Il fatto di poter contare su una attrezzatura che abbia le potenzialità di permetterci sempre il massimo di precisione ed efficienza è anche sinonimo di sicurezza e di percentuali insignificanti di perdita di pesci o di errori in fase di ferrata.

Questa lunga premessa l’ho voluta fare poiché quello che sto per raccontarvi deriva da un’esperienza diretta, fatta sulla mia pelle ed il fatto di averla fatta “solo” vent’anni fa, mi fa rimpiangere di non avere più davanti a me anni di attività ad alto livello.

Fino ad allora, forse per il poco tempo a disposizione, forse per pigrizia, forse perché tutti facevano così o meglio perché non ci avevo mai pensato, le cime delle mie canne bolognesi sono sempre state telescopiche come d’altronde il resto della canna.

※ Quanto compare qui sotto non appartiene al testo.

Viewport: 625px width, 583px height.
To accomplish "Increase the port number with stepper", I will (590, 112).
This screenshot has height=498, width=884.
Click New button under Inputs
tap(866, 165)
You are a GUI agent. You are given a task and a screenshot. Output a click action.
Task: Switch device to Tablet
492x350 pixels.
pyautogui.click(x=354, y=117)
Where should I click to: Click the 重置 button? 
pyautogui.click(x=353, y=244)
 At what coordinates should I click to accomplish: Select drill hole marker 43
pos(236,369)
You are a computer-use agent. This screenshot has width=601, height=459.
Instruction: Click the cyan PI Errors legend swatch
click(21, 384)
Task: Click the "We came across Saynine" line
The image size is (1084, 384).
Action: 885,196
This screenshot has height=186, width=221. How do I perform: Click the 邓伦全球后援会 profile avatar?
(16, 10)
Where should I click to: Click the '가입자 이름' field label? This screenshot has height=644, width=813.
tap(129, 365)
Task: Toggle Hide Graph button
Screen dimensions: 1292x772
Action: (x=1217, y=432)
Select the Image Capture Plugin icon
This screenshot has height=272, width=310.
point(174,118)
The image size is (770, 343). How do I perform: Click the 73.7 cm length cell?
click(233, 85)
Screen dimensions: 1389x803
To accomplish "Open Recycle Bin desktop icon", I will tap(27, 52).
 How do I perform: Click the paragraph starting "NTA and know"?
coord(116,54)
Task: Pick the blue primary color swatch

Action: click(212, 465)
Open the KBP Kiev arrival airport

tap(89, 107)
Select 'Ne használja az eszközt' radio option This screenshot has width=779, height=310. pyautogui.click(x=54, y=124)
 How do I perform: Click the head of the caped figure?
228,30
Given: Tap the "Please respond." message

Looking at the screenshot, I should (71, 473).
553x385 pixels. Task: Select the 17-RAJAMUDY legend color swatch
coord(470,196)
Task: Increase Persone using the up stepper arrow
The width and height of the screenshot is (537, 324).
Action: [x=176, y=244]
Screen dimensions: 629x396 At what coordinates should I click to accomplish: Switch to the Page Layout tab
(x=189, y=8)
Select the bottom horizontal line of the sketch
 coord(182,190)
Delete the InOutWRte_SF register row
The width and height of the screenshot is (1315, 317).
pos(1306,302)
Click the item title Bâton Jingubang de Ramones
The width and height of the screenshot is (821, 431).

E’ vero che ho sempre pescato con le cime “sdoppiate”, vale a dire costituite da una base di carbonio cavo sulla quale innestavo una punta in carbonio pieno, ma di fatto i problemi legati agli anelli scorrevoli della cima, li avevo eccome.

Per forza di cose il numero degli anellini scorrevoli sulle cime bolognesi, indipendentemente dalla misura, è dettato dalla lunghezza della punta e può essere di tre o quattro, a seconda dei casi.

Questo vuol dire, corrispondendo ad ogni anellino una piccola sezione di carbonio sulla quale effettuare la legatura, che la cima viene appesantita e che l’azione della stessa viene spezzata nei punti in cui si fermano gli scorrevoli.

I problemi connessi a  questo appesantimento si traducono in fase di lancio a percentuali di scarto sensibili per quanto riguarda la precisione, tuttavia, analogamente la cima appesantita risulta meno pronta ed efficiente in fase di ferrata.

Inoltre sui tubicini di carbonio dove vengono legati gli scorrevoli spesso il filo del mulinello trova modo di appigliarsi obbligandoci ad andare a prendere in mano la cima per districare il groviglio il che comporta appoggiare la canna per terra, ecc. In altri termini una gran perdita di tempo.

Legando invece gli anellini direttamente sul fusto della cima ed eliminando i piccoli supporti scorrevoli si ottengono dei risultati sorprendenti. La cima risulta alleggerita ed in questo modo l’azione della canna partendo dalla cima stessa risulta più pronta, progressiva ed armonica, il che conferisce una maggior precisione in fase di lancio e di ferrata.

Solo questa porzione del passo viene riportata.